Voice-Tribune review by LouisvilleHotBytes
(published March 11, 2010)
Baxter Station’s proprietor Andrew Hutto is one of the moving forces behind the Louisville Originals restaurant group, and his eatery – a popular local spot to eat and drink since 1989 – fits the “Originals” description to a T.
No franchised chain operation this, its cozy storefront setting is one-of-a-kind, with a railroad theme, a friendly bar up front, a comfy dining room with a warm fireplace, and a rear deck with curtain walls that roll up to allow alfresco dining in good weather and roll down to hold in the heat from powerful overhead warmers on wintry days.
Big photo murals of Louisville railroad scenes adorn the walls. A connecting corridor is set up with two pairs of seats that may have come from the Metroliner and faux dining-car windows to create a railroad dining scene. On a platform overhead, a large scale model railroad train goes choo choo, er, chew chew, around both rooms.
More than just a tavern, Baxter Station bills itself as a place for “eclectic American cuisine,” with two dozen beers on tap and 30 wines under $30. Located in a mostly residential neighborhood where Irish Hill meets the Highlands, it’s just a short walk from the busy Baxter Avenue club strip. Excellent food, fine beer and wine, great casual atmosphere and welcoming service: I don’t think I’m alone in considering Baxter Station the city’s neighborhood bistro for us all, no matter what neighborhood we live in.
My wife Mary and I and our friends Mary and Bill dropped in on a snowy evening just before Fat Tuesday and found a Mardi Gras theme pervading the eatery and its specials menu, which featured Cajun-style dishes for the holiday. Although Baxter Station is not normally what I’d call a Cajun eatery – its franchise is American and international – Chef Mark Albert offered spicy, authentic dishes and did them well.
Our dinner started with a complimentary plate of green chili rolls, coarse textured and crusty, with just a touch of piquant green chili flavor. I like!
The “Brutus” salad ($6.95), a modified Caesar (Brutus killed Caesar, get it, yuk yuk) has bacon added to distinguish it from the original, although there’s no sign of the traditional anchovy. Croutons are crunchy and fresh, but the dressing is on the light side. I like the salad but miss the creamy, piquant character of Emperor Julius’s original.
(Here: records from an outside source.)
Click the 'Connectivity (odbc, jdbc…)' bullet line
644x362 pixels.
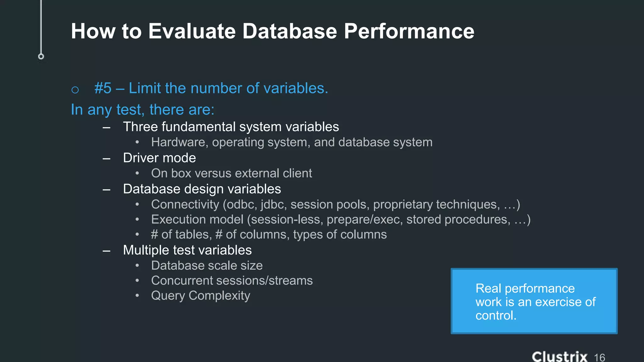(x=336, y=204)
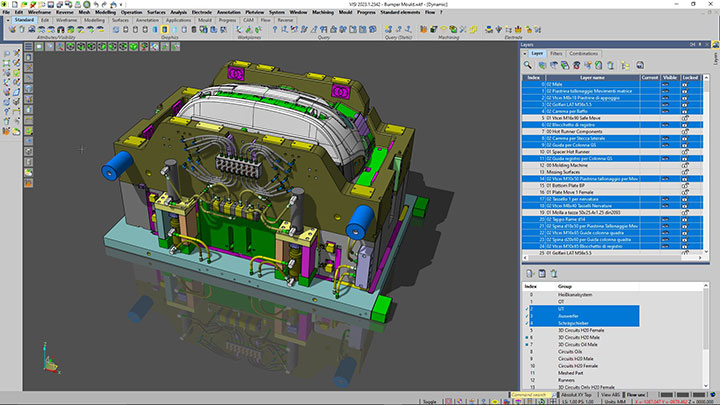Screen dimensions: 720x405
Task: Switch to the Filters tab in Layers panel
Action: tap(556, 53)
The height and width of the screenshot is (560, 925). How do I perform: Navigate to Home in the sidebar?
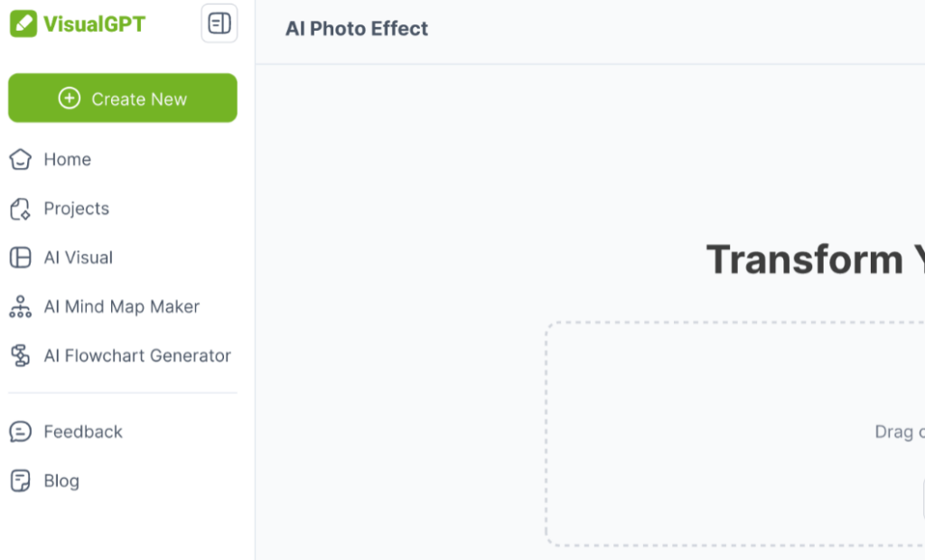(68, 159)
A cup of gumbo ($3.95), the soup of the day, was very good. Dark roux-based and spicy, it was filled with small crawfish and cubes of spicy andouille sausage over white rice.
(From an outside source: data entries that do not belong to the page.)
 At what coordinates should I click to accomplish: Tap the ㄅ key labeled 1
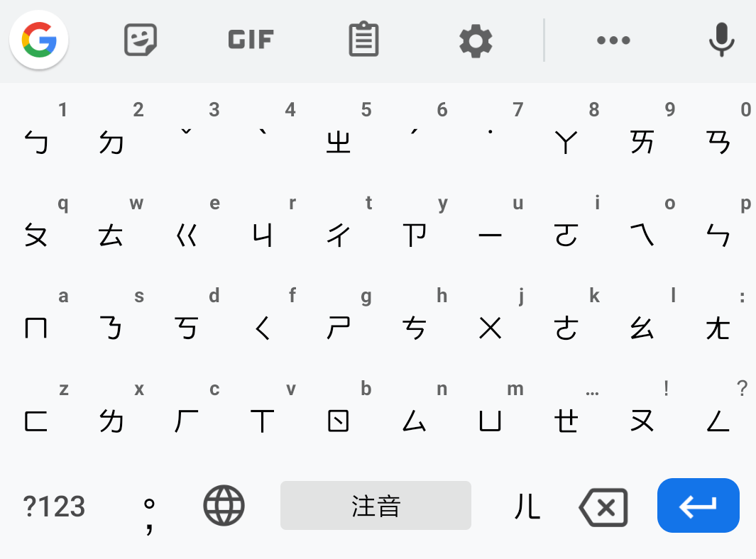pyautogui.click(x=38, y=131)
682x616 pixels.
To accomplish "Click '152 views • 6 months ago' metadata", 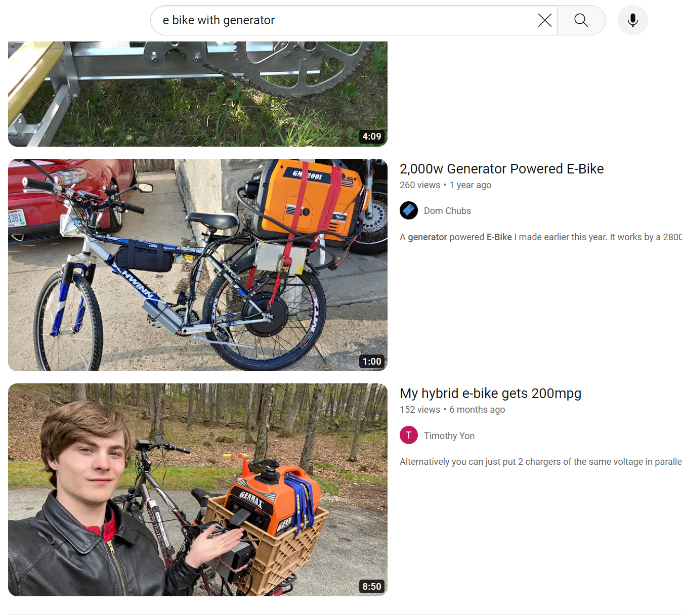I will (452, 410).
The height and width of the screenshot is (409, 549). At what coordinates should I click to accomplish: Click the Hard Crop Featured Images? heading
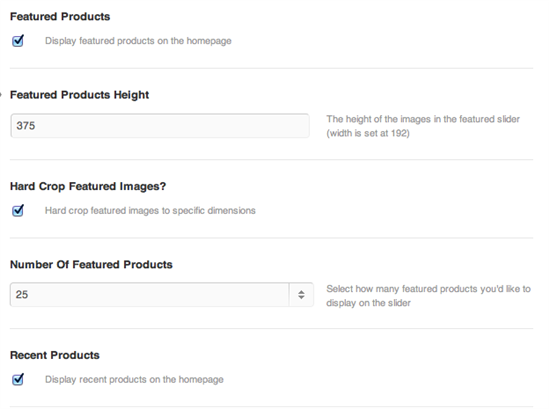pos(88,186)
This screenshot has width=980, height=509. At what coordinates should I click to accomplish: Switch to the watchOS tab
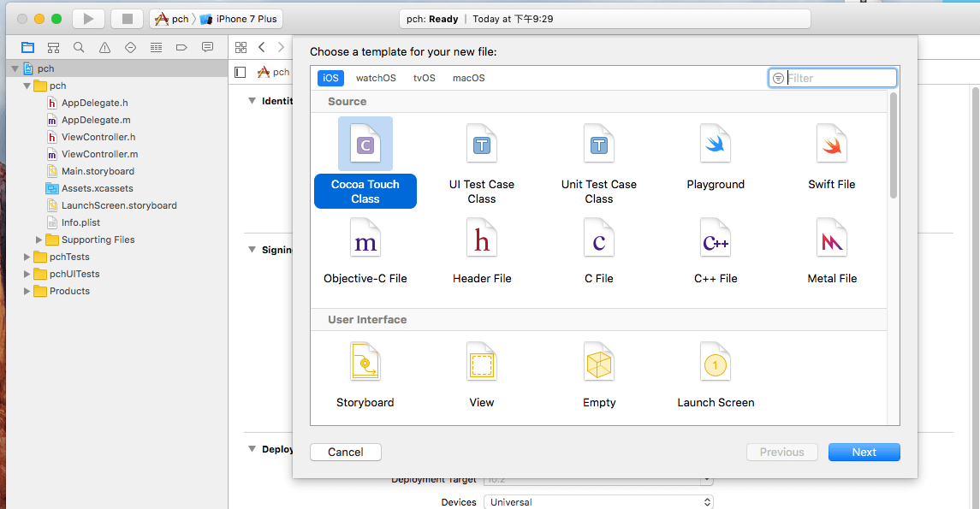point(376,78)
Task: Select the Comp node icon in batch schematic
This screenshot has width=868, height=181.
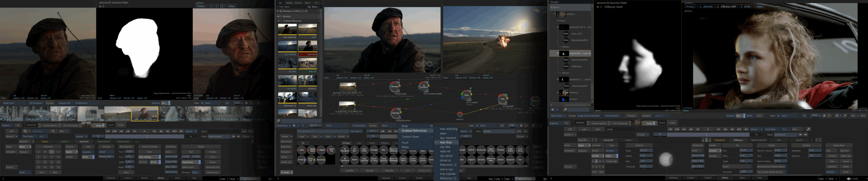Action: tap(467, 95)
My wife went with a Baxter Station standard, the black and “bleu” burger ($8.95), which came just as ordered, medium-rare hot pink inside, blackened and crunchy on the exterior. It was dressed with lettuce and tomato and crumbled blue cheese.
My choice, Cajun-style etouffée, came on a large oval plate with a ring of tender rice surrounding an Acadian classic. A spicy brown sauce was loaded with assorted of shrimp, a couple of scallops, a good ration of juicy, perfect oysters, just steamed through, and a giant prawn, shell on, that must have been eight inches from bewhiskered head to tail. It required serious work with hands, knife and fork to get the meat out. The dish was flawed only slightly by the scallops being overcooked and tough, but all the rest of the seafood was fine and the oysters were perfection.
Chocolate Bailey’s Irish Cream cake ($2.75 for our share), was good enough that the four of us put it away with enjoyment if not much analysis.
Our share of the dinner came to a very reasonable $55.70, including a couple of pints of Czech Pilsner Urquell on draft, and I nudged the tip a bit past 20 percent for friendly and professional service.